* DOCUMENT EXTRACT *
╭──
Sunday, January 30, 2011

Noble Rot Infestation Spotted In St. Helena

I have been to a lot of wine tastings.  Almost without exception, the focus of events described as “wine tastings” has been either the wine, or the drunken state of attendees.  Before last Saturday’s Noble Rot event, I had never been to a wine tasting where the people behind the wine actually came first and foremost.
Not that the wine poured on Saturday was in any way undeserving of center stage—but the opportunity to chat with Hardy Wallace (of Murphy-Goode social media contest fame), Heather Munden (creator of St. Francis Winery’s single vineyard projects, as well as her own new label), and Christina Turley (former somm at Momofuku, and scion of Napa’s Turley family) about whatever came up in the casual, house party atmosphere certainly was a breath of fresh air.
The Noble Rot is a self-described “traveling wine saloon” that throws offbeat and irreverent wine tasting parties, combining (as the mood strikes) doses of stand-up comedy, theatrical flourishes, culinary riffs, and smartass coups designed to make you trust your palate and go with what you like.  The two ringleaders of this NYC-based operation are “self-appointed Master Sommelier” Jonny Cigar, and “state-certified gentleman” Brian Quinn, who believe in the dying art of face-to-face conversation, and the power of wine to promote it.  Tasting pours at Noble Rot events are not one ounce, unless you choose to pour your own.  On arrival, guests were handed a warm-up glass of wine to help with pre-program mingling, and then provided a second pour (from different bottles, but—as was revealed later—of the same wine) to compare with the first as the three special guests of the evening took to the stage.
╰──
* TASK LIST *
(1) Answer these questions about the blog post on the Noble Rot wine tasting:
(a) Where did Christina Turley work as a sommelier?
(b) What does the Noble Rot call itself?
(c) How did the second pour given to guests relate to the warm-up glass?
(2) Carry the blog post on the Noble Rot wine tasting forward from its final sentence.

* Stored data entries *
╭──
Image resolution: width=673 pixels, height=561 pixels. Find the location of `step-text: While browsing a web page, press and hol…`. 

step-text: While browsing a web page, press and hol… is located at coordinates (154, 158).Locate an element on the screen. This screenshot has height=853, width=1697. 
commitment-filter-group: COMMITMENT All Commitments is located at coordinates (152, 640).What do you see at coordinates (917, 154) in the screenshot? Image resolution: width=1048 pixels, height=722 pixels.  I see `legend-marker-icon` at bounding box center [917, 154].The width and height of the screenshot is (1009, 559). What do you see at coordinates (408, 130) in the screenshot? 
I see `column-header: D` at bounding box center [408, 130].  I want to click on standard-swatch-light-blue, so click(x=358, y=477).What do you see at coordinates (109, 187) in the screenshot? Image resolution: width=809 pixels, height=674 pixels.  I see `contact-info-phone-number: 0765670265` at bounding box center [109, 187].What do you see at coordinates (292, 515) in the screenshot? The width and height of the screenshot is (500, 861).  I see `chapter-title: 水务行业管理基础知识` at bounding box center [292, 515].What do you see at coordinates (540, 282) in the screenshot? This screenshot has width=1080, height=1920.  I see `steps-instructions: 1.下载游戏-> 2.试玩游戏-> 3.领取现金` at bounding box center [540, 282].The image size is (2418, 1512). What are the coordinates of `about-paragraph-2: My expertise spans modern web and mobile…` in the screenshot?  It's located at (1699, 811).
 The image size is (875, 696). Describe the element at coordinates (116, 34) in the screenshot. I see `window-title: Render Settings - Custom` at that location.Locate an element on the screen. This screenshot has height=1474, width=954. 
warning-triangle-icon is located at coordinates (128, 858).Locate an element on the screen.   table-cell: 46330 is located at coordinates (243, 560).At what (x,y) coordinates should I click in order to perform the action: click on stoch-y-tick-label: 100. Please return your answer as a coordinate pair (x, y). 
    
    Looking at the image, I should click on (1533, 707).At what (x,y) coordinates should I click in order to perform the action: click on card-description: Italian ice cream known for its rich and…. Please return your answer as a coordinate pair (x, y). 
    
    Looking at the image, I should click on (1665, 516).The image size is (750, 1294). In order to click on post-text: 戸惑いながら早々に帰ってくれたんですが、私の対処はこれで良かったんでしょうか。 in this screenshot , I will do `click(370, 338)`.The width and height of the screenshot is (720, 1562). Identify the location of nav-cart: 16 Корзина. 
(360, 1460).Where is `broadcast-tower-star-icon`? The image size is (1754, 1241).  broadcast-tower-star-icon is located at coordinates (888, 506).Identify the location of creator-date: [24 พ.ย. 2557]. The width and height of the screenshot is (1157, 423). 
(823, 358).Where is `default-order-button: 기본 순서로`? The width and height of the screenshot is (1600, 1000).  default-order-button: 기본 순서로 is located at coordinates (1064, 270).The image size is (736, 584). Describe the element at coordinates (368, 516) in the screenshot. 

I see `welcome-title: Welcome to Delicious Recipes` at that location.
╰──
* PER-TASK ANSWERS *
(1)
(a) At Momofuku.
(b) A "traveling wine saloon."
(c) It came from different bottles but was the same wine.

(2)
From L to R: Brian Quinn, Hardy Wallace, Christina Turley,
Heather Munden, Jonny Cigar
This “formal” portion of the event was deliberately brief, more of a primer on the three special guests than a substantive presentation.  We learned just enough to intrigue us, and all questions had to wait until the end to ensure that you would go up and start a real conversation. 
I'll post a link to the podcast they recorded when it's available (UPDATE: it's here), but for now you'll have to make do with my abbreviated account.  The charming and indefatigable Hardy Wallace moved on from his six-month gig at Murphy Goode to work with The Natural Process Alliance, a hands-off, let nature take its course kind of group that produces fascinating, funky wines in resusable 750 mL stainless steel canteens, designed to be consumed young, alive, and within a 100-mile radius of the Santa Rosa winery facility.  You can find these crazy canteens at Bay Area restaurants like Chez Panisse and Gary Danko, to name just a few.  We got to sample the 2010 sauvignon blanc, and the 2010 pinot gris—which due to the skin-on, whole-cluster fermentation, turned out a striking orange color reminiscent of beer or cider.
Christina Turley’s dad Larry is the owner of St. Helena-based Turley Wine Cellars, known for its huge, intensely concentrated, over the top Zinfandels.  He was famously quoted by The Wine Spectator a few years ago as saying that Cabernet people drink the label, but Zin drinkers drink the wine.  After eight years in New York City working in the restaurant biz as a sommelier in her own right, Christina has returned to California to help her parents start a new wine brand… of Cabernet Sauvignon.  Far from pretending Larry’s diss never happened, the Turleys have christened their cab brand “The Label” and are downplaying label-related bragging rights as much as possible with their minimalist bottle design.  And, to further emphasize the restrained, old-school style in which the wine is made, they use the same flat-bottomed claret bottles that Napa wineries used in the 1970s, when Napa cabs could fool French wine experts in blind tastings.  We got to try barrel samples of The Label 2010, as well as the 2010 Turley Wine Cellars Hayne vineyard Zin.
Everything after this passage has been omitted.